W ocenie wnoszącego odpowiedź, opinia była przydatna do rozstrzygnięcia sprawy przez Sąd I instancji, a już na pewno była prawidłowym i rzetelnym wywiązaniem się przez wnoszącego odpowiedź z postanowienia nakładającego obowiązek sporządzenia opinii w sprawie. Wnoszący odpowiedź podkreślił, że gdyby było inaczej to Sąd od początku władny byłby skorzystać z dodatkowej opinii na podstawie art. 286 k.p.c., odmawiając na tym etapie wynagrodzenia w sprawie.

W tym kontekście wnoszący odpowiedź wskazał na postanowienie Sądu Najwyższego z dnia 24 maja 1973 r., sygn.. akt: II CZ 64/73, w którym tenże Sąd stwierdził, że prawo biegłego do wynagrodzenia za wykonaną przez niego na zlecenie sądu pracę, nie jest uzależnione od uznania sporządzonej przez niego opinii za prawidłową. Przyznanie biegłemu wynagrodzenia uzależnione jest w świetle tego przepisu od skorzystania z usług biegłego. W podobnym tonie wyraził się Sąd Apelacyjny w Poznaniu, który w postanowieniu z dnia 11 września 2013 r., sygn.. akt: I ACz 1327/13 stwierdził, że „zgodnie z brzmieniem art. 89 ust. 2 ustawy o kosztach sądowych w sprawach cywilnych wysokość wynagrodzenia biegłego za wykonane prace ustala się, uwzględniając wymagane kwalifikacje, potrzebny do wydanej opinii czas i nakład pracy, a wysokość wydatków niezbędnych do wydania opinii na podstawie złożonego rachunku. Zatem nie uzależnia się możności przyznania biegłemu wynagrodzenia od uznania sporządzonej przez niego opinii za prawidłową. Przyznanie biegłemu wynagrodzenia uzależnione jest od skorzystania z jego usług.”

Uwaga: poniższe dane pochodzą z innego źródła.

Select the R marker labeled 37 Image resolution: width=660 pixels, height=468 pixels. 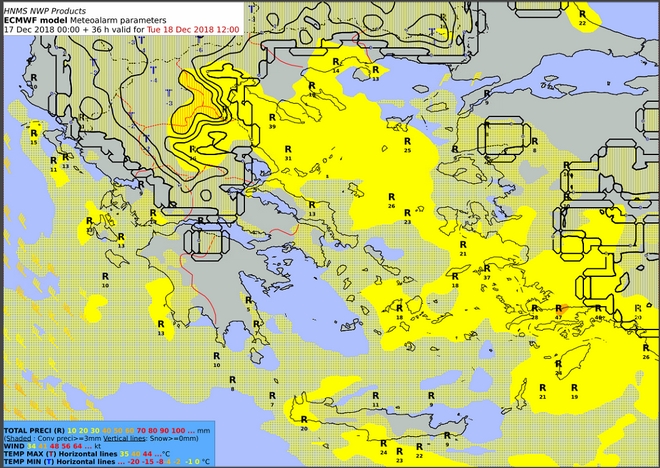[487, 269]
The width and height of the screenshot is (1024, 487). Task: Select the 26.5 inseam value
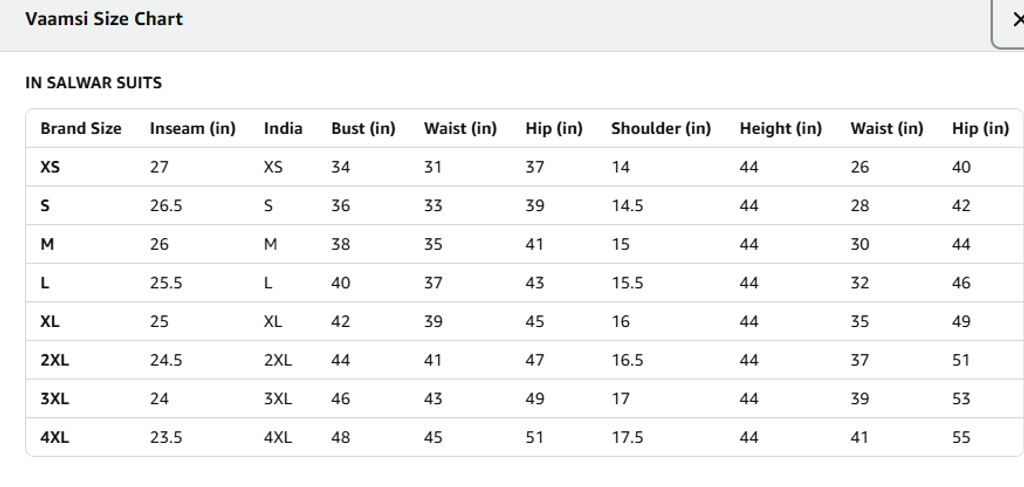click(x=166, y=206)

Wnoszący odpowiedź przypomniał, że Sąd Okręgowy w Koszalinie dokonał formalnej akceptacji warunków wynagrodzenia, również co do wysokości kosztów, liczby godzin i sposobu określania wysokości wynagrodzenia za przepracowaną ich liczbę. Wskazał również, że formuła akceptacji warunków wynagrodzenia jest jak najbardziej dopuszczalna w tego typu sprawach. Co więcej, właśnie taka formuła –jako niezakazana przez przepisy prawa – jest często konieczna i uzasadniona. Sądownictwo również ją dopuszcza (vide np. str. 7 załączonego postanowienia Sądu Apelacyjnego w Łodzi I Wydział Cywilny, sygn.. akt: I ACz 2034/15). Nadto wnoszący odpowiedź podniósł, że w zakresie, w jakim Sąd zleca mu sporządzenie opinii biegłego, pomiędzy wnoszącym odpowiedź, a Sądem nawiązuje się stosunek umowny o wykonanie opinii za wynagrodzeniem (Sąd, będący nośnikiem władzy państwowej sprawowanej przez Skarb Państwa, działa tutaj w ramach dominium, a nie imperium). Jest to stosunek zlecenia (art. 734-751 k.c.). Do stosunku tego stosuje się w pełnej rozciągłości wszystkie przepisy Kodeksu cywilnego, w tym dotyczące rzetelnego i sumiennego wykonywania wzajemnych zobowiązań. Zobowiązaniem wnoszącego odpowiedź jest rzetelne przygotowanie opinii, zobowiązaniem Sądu jest zaś zapłata wynagrodzenia według stawek obowiązujących w firmie wnoszącego odpowiedź i zgodnie z jego wyliczeniem. W ocenie wnoszącego odpowiedź swoje zobowiązanie wykonał on rzetelnie, zatem w ten sam sposób chciał uczynić Sąd I instancji. Zdaniem wnoszącego odpowiedź jest to jak najbardziej zgodne z prawem
i nie powinno być kwestionowane przez pozwanego. Na koniec wnoszący odpowiedź wskazał, że prawidłowość powyższych twierdzeń i prawnego procesu myślowego jednoznacznie potwierdził Sąd Apelacyjny w Łodzi w innym postanowieniu tj. postanowieniu z dnia 29 kwietnia 2015 r., sygn. akt: I ACz 604/15, gdzie odnajdujemy ten sam tok rozumowania i dowodzenia.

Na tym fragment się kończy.